In [1]:
import psycopg2
import numpy as np
import matplotlib.pyplot as plt
import os

In [2]:
# set matplotlib size
def mpl_figsize(scale_factor: int | float) -> tuple[float, float]:
    return 6.4 * scale_factor, 4.8 * scale_factor

def mpl_figsize_xy(scale_factor_x: int | float, scale_factor_y: int | float) -> tuple[float, float]:
    return 6.4 * scale_factor_x, 4.8 * scale_factor_y


In [17]:
# setup connection
conn = psycopg2.connect(
    host='localhost',
    database='cadets_e3',
    user='rosendahl',
)
conn.set_session(readonly=True)
# get cursor
cur = conn.cursor()

In [4]:
# debug
os.system("hostnamectl hostname")
print(f'current working directory: {os.getcwd()}')

vmrosendahl
current working directory: /home/rosendahl/remote_interpreter/dataset/jupyter


In [5]:
# load blacklisted subjects
blacklisted_subject_uuids = set()
nulls = set()
with open('data/blacklisted_subjects_nulls.txt') as f:
    for line in f:
        nulls.add(line.strip())
print(f'loaded {len(nulls)} nulls')

invalid = set()
with open('data/blacklisted_subjects_invalid_sequences.txt') as f:
    for line in f:
        invalid.add(line.strip())
print(f'loaded {len(invalid)} invalids')

blacklisted_subject_uuids.update(nulls)
blacklisted_subject_uuids.update(invalid)

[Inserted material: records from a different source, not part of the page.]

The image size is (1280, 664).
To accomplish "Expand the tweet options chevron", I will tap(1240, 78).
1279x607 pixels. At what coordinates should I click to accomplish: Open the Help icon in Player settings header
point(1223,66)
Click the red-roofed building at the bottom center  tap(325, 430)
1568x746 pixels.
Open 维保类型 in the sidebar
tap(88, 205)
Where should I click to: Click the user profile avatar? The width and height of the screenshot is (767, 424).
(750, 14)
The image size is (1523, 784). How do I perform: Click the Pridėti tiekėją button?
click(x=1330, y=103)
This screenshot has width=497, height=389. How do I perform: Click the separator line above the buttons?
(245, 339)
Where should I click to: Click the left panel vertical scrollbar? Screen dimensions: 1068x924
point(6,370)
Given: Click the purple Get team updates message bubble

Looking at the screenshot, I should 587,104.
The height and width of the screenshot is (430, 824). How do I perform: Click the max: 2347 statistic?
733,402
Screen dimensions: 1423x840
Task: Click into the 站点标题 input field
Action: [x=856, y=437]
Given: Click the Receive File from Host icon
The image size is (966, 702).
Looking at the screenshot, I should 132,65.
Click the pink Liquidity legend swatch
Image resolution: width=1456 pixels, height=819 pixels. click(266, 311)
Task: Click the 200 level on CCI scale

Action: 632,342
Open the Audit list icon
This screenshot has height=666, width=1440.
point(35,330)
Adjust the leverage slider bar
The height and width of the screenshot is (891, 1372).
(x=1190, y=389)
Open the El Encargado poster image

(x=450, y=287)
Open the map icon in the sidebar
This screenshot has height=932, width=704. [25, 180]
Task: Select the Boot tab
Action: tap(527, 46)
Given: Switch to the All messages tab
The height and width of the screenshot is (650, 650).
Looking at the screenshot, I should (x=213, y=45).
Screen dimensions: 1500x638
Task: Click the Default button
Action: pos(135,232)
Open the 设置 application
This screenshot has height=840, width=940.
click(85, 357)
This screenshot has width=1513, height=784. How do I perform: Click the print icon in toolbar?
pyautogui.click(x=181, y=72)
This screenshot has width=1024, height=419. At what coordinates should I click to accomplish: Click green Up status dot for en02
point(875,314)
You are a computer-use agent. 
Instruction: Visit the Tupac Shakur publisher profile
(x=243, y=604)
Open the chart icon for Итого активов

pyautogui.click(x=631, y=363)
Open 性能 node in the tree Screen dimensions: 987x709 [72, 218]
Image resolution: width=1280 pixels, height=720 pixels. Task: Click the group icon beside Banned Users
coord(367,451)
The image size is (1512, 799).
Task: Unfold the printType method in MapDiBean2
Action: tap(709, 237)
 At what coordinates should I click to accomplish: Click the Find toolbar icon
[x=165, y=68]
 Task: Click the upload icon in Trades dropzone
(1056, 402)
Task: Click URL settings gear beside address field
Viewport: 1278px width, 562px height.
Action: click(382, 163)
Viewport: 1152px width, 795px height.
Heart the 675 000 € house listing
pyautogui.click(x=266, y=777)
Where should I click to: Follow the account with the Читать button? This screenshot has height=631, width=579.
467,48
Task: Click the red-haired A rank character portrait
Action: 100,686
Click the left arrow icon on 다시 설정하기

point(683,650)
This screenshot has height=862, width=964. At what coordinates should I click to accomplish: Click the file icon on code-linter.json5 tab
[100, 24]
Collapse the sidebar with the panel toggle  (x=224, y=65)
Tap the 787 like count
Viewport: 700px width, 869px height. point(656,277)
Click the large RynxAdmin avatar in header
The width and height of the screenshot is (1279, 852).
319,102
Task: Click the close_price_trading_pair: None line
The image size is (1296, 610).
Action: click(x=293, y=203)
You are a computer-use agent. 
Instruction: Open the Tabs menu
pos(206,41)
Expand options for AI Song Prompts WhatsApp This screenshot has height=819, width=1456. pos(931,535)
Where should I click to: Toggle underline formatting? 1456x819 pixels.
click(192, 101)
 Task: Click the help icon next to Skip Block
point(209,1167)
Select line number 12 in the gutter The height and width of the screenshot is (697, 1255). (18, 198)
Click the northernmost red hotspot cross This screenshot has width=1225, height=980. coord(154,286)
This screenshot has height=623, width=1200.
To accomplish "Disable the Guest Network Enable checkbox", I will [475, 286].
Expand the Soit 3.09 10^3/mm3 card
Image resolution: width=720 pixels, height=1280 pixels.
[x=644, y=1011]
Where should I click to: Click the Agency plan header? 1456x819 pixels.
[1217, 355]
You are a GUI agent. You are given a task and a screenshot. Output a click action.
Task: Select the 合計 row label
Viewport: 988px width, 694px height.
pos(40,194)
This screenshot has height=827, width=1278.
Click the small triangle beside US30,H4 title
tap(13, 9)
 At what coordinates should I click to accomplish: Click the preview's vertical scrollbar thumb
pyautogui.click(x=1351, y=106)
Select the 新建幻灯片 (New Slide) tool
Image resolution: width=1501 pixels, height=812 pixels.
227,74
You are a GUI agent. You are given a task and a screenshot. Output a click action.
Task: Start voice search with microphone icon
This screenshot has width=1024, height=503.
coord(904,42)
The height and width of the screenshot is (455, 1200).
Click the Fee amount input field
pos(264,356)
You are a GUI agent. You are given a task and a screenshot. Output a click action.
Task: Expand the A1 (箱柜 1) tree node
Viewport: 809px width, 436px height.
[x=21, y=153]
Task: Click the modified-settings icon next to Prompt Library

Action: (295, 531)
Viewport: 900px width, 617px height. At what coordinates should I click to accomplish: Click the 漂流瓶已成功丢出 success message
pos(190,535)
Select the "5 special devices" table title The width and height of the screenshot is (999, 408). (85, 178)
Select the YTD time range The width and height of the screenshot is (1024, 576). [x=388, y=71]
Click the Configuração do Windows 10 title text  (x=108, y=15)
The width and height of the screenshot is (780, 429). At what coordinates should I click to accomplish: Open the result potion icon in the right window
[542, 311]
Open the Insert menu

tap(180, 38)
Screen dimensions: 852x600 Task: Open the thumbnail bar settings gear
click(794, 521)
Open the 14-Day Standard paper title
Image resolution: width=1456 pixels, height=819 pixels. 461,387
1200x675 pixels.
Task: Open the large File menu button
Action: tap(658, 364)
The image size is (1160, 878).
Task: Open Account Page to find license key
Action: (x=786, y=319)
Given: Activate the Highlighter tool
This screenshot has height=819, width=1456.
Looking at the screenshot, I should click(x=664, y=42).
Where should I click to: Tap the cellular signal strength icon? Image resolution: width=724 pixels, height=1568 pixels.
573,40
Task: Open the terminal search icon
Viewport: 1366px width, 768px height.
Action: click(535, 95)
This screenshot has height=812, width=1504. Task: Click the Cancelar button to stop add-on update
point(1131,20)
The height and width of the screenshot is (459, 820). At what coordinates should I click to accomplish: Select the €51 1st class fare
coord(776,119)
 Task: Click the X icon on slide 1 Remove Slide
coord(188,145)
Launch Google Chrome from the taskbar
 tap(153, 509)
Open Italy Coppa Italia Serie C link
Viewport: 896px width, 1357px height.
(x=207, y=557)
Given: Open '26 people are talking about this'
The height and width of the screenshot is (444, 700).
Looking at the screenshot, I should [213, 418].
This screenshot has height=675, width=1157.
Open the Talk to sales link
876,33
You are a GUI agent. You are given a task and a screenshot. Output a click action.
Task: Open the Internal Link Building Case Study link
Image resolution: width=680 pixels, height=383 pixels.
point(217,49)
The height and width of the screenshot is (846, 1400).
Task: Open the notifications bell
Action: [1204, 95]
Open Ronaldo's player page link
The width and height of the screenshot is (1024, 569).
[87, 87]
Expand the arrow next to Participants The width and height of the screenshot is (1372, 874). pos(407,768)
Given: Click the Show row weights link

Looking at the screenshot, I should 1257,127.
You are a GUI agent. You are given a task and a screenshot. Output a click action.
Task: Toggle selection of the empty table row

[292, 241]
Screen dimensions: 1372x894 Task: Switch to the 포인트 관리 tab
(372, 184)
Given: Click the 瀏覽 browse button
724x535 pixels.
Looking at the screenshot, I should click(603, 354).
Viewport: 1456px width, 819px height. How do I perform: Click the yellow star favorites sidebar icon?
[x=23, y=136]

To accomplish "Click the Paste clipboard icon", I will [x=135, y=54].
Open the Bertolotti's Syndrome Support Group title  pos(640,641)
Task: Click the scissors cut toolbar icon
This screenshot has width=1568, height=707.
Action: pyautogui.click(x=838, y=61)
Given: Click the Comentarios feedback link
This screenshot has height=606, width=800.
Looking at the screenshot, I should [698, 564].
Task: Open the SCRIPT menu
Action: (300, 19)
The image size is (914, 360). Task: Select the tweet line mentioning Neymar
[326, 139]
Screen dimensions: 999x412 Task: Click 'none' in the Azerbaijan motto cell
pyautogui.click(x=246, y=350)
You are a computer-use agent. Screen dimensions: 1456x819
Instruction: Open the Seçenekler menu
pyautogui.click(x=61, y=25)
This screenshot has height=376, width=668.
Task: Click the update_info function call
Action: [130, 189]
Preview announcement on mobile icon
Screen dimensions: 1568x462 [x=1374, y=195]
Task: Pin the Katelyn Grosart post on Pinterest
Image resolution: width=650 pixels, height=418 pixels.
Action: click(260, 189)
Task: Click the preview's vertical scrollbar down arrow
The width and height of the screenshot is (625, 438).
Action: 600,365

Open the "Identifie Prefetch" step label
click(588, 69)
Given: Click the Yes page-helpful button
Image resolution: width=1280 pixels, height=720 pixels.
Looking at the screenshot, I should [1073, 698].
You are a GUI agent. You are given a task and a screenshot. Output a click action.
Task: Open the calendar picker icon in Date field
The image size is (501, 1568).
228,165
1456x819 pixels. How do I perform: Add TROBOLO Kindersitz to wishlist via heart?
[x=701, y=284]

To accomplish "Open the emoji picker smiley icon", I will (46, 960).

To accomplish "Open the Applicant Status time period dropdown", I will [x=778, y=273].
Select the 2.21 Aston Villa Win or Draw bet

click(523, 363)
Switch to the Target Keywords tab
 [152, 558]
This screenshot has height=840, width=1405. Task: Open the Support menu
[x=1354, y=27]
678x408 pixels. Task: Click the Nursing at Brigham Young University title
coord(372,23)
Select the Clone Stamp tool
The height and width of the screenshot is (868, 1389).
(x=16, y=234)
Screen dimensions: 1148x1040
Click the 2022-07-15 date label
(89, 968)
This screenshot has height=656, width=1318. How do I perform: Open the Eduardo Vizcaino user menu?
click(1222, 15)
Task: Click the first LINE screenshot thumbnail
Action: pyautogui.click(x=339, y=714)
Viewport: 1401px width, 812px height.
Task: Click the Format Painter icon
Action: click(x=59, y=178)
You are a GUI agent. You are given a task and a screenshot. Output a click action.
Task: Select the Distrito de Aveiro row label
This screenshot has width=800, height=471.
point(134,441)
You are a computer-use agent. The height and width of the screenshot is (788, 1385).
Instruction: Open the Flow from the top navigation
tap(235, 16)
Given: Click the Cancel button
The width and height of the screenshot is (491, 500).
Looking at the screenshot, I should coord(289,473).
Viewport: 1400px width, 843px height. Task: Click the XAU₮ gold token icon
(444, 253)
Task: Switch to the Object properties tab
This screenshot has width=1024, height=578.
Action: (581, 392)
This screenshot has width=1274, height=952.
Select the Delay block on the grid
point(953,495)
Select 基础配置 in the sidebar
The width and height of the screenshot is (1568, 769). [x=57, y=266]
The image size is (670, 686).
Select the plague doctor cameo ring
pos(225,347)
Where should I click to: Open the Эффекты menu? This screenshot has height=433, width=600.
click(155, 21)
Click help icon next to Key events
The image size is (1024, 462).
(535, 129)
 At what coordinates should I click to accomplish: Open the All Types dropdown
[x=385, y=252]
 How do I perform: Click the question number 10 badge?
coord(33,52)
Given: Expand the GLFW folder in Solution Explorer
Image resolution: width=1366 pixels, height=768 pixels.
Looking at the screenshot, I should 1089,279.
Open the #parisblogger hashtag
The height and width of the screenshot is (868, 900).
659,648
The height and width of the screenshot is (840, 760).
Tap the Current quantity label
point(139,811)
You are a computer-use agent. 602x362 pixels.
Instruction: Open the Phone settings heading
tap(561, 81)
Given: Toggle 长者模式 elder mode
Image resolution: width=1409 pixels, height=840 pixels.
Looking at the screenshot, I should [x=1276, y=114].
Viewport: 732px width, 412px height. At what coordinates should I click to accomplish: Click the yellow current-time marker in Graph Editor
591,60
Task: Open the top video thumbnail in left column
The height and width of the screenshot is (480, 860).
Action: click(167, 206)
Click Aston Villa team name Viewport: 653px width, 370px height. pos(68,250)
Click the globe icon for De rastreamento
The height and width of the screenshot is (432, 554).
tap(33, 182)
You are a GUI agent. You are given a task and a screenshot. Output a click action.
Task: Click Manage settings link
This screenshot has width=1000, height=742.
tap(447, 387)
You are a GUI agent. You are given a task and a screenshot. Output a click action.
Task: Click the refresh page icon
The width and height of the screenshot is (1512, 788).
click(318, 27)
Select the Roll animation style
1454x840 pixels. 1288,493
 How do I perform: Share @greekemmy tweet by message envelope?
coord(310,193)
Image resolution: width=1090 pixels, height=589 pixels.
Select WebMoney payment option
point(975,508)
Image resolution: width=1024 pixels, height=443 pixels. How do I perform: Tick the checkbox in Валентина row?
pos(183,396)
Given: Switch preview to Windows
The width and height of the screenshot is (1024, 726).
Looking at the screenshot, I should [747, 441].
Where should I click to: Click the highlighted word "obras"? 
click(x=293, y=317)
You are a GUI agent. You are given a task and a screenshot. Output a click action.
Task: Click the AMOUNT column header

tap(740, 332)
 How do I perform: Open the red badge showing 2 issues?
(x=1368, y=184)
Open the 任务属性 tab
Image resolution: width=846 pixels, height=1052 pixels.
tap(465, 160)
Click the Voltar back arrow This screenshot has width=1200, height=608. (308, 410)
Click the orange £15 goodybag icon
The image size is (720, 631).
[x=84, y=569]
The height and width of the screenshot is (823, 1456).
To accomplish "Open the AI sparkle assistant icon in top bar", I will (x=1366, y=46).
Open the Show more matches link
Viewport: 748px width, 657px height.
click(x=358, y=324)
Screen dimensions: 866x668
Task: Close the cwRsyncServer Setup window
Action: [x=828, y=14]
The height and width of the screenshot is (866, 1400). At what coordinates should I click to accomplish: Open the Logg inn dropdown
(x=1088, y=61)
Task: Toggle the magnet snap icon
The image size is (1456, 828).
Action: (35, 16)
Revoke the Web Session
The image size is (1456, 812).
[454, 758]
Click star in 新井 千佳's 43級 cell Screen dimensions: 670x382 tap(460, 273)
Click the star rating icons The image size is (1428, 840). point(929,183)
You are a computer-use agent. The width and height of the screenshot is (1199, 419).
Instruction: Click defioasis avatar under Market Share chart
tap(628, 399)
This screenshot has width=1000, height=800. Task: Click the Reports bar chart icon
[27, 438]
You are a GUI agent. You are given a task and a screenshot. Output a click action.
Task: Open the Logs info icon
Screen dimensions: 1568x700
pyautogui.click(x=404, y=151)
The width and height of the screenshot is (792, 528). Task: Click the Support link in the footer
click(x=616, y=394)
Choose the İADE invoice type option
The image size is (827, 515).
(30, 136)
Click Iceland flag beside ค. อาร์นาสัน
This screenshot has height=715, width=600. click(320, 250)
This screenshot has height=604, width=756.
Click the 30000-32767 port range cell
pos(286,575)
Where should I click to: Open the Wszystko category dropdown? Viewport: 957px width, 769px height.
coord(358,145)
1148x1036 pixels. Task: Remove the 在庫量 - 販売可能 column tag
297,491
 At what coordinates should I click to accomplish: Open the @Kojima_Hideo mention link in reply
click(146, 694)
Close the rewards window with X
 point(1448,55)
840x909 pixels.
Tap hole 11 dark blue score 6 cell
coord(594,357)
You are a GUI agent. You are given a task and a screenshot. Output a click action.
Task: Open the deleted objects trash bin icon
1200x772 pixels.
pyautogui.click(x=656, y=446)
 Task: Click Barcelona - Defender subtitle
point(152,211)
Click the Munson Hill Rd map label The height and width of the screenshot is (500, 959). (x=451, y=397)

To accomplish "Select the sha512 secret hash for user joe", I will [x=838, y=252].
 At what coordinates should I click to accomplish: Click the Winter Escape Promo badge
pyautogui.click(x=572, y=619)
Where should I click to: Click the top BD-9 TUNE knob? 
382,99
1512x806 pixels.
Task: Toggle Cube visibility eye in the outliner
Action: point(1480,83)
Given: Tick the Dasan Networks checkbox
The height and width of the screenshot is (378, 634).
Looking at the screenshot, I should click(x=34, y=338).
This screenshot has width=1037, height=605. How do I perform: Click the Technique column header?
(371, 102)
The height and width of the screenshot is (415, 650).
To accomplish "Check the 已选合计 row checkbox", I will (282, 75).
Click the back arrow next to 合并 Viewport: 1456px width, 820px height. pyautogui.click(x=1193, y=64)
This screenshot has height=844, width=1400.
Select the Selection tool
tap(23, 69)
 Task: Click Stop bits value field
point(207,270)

print(f'blacklisted {len(blacklisted_subject_uuids)} subjects')

loaded 532 nulls
loaded 542 invalids
blacklisted 542 subjects


In [None]:
# get all sequences (excluding blacklisted subjects)
"""query = f'''
select s.uuid, e.properties_map_exec, count(*) as count
from event e
join subject s
    on e.subject_uuid = s.uuid
where s.uuid not in %s
group by s.uuid, e.properties_map_exec
'''

cur.execute(query, (tuple(blacklisted_subject_uuids),))"""

In [6]:
# load hsh attack events
hsh_attack_events = set()
with open('data/blacklisted_events_attack_hsh.txt') as f:
    for line in f:
        hsh_attack_events.add(line.strip())
print(f'loaded {len(hsh_attack_events)} hsh attack events')

loaded 2209 hsh attack events


In [5]:
# filter sequences that contain attack events
# a sequence is identified by a subject_uuid and a properties_map_exec
sequence_attack_blacklist = set()

query = f'''
select e.uuid, s.uuid, e.properties_map_exec
from event e
join subject s
    on e.subject_uuid = s.uuid
where s.uuid not in %s
order by e.sequence_long
'''

cur.execute(query, (tuple(blacklisted_subject_uuids),))

for row in cur:
    event_uuid, subject_uuid, properties_map_exec = row
    if event_uuid in hsh_attack_events:
        sequence_attack_blacklist.add((subject_uuid, properties_map_exec))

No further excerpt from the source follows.